30 December 2007

What is it?

Started March of 2007...

Every so often, as we walk around the streets of a medium to large city, or we exit some big venue, we hear the strains of a voice saying “Repent of your sins and turn to God, for your salvation is at hand.” That or something like it rings familiar in our minds – or at least in mine. How frequently do we hear the scoffers, the opposition – shush and shut-uppers? The people who groan in response to the call, “Do you not know, have you not heard? There is a way for you to be forgiven and have eternal life!” “Turn away from your life of sin – of immorality and know Christ, God's Son who died for you.” <> 

I have a huge problem with this. And so do most of the people that hear it. From the few times that I’ve seen it happen in these recent years (say the last 15 or so, since that's all that I can readily remember) not much comes of it. You might get some one here and there – usually someone who might have originally been brought up in the church, sometimes a catholic or from some other rather liturgical denomination. Other than the one or two mostly all you hear are rebuttals. Not that this is different, mind you. The radicals who preached the fiery corner sermons in the mid to late 1800’s and early 1900’s got much of the same – but it was a different reason. <> 

Here's what I think it is. We now live in a different time. Catherine, William, Evangeline and other pioneers of the Salvation Army, D.L. Moody and any other number of passionate, spiritually articulate apostles of the Faith spoke to a people who knew their sin. The people of that time knew what sin was. They had a keen understanding of it – they recognized it in themselves, much like the Pharisees did when they tore their robes at the sight of the curtain separating the Most Holy Place being shredded in two from top to bottom. They were acutely aware that what they were doing was wrong, but did not desire to stop doing it. They didn't want to stop it for the plain fact that they either felt they couldn't or just didn't want to. <> 

The question still remains, however, why did so many of them turn? Because when confronted with it and provided with understanding about the Truth of the fact that they could indeed stop, and could indeed find something more fulfilling, they found answer to the questions burning inside them. Did all stop? No.
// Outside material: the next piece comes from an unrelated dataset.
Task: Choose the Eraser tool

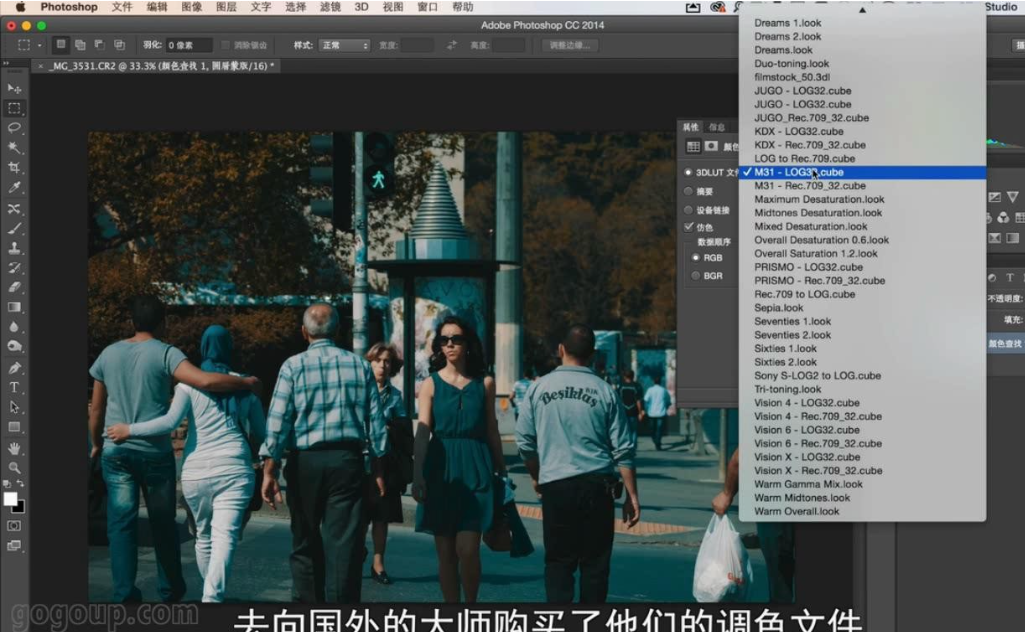Action: (14, 287)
One even threw a brick at the head of Samuel Logan Brengle to get him to stop – but praise God for that brick and the little book that came of it. (By the way, that's pretty much what Samuel Logan Brengle said.) <> 

So, what is so different about today? People are still slumming, slutting, drinking, debauching, and in short sinning all around. Nothing's changed – except the attitudes. We have changed from a culture (and this is world wide mind you) that had a moral center to one where morals (deciding whether what Hitler did was right or wrong) are now will-o-the-wisp. Whichever way the wind blows, however you feel today. That is what determines right and wrong for that day. In short, people don’t know what sin is.

Now, I realize I'm not the first person to say this. I’ve probably read it nearly a dozen times myself. But one more voice saying that can't hurt. They don’t honestly know. And quite frankly, they don’t want to know either. “How dare you tell me what is right and wrong? What right do you have?” From every direction we hear this. And from every direction we will continue to hear these same retorts. They cannot, for the life of them, figure it out. Morality, that dreaded thing, has been bred out of them over the last 3 generations. Now, as a historian I will tell you that it started much further back than just 3 generations, and in some sense it is part of a cycle that has been ongoing for the last 6,000 years or so. Sometimes the cycle moves a bit faster than other times (look at the book of Judges – and if you're really a history nut you might even try to find some of the extra biblical sources that do collaborate the stories told in that book) right now, we're in, I believe, the strongest part of the cycle.

<><>It can only start to get better though. It might take a little while to do so, but it can only get better. People are coming close to their “rock bottom” and will, at some point in time, realize their blatant emptiness. Once they realize their emptiness where will they turn – to someone who once told them “I told you so?” No, they'll turn to someone who showed them acceptance of who they were, but let them know that they didn't agree. Someone who hasn't been perfect all their life and knows what it means to struggle with something – who knows the emptiness which was been felt by others. 

When they find someone they can connect with then they begin to open up, and start to share where they're at in their life. The person they've connected with can relate to that, and share how they found the way out. That is what Christ did. He came to our world, put on our clothes, spoke our language, lived our life, and showed us the way to something better. He spoke the truth, which hurt sometimes, but He always showed love – there were just times when the love wasn't returned.

<>Will you show the same love, and put your imperfect self out there, and reach out to those that need to be filled?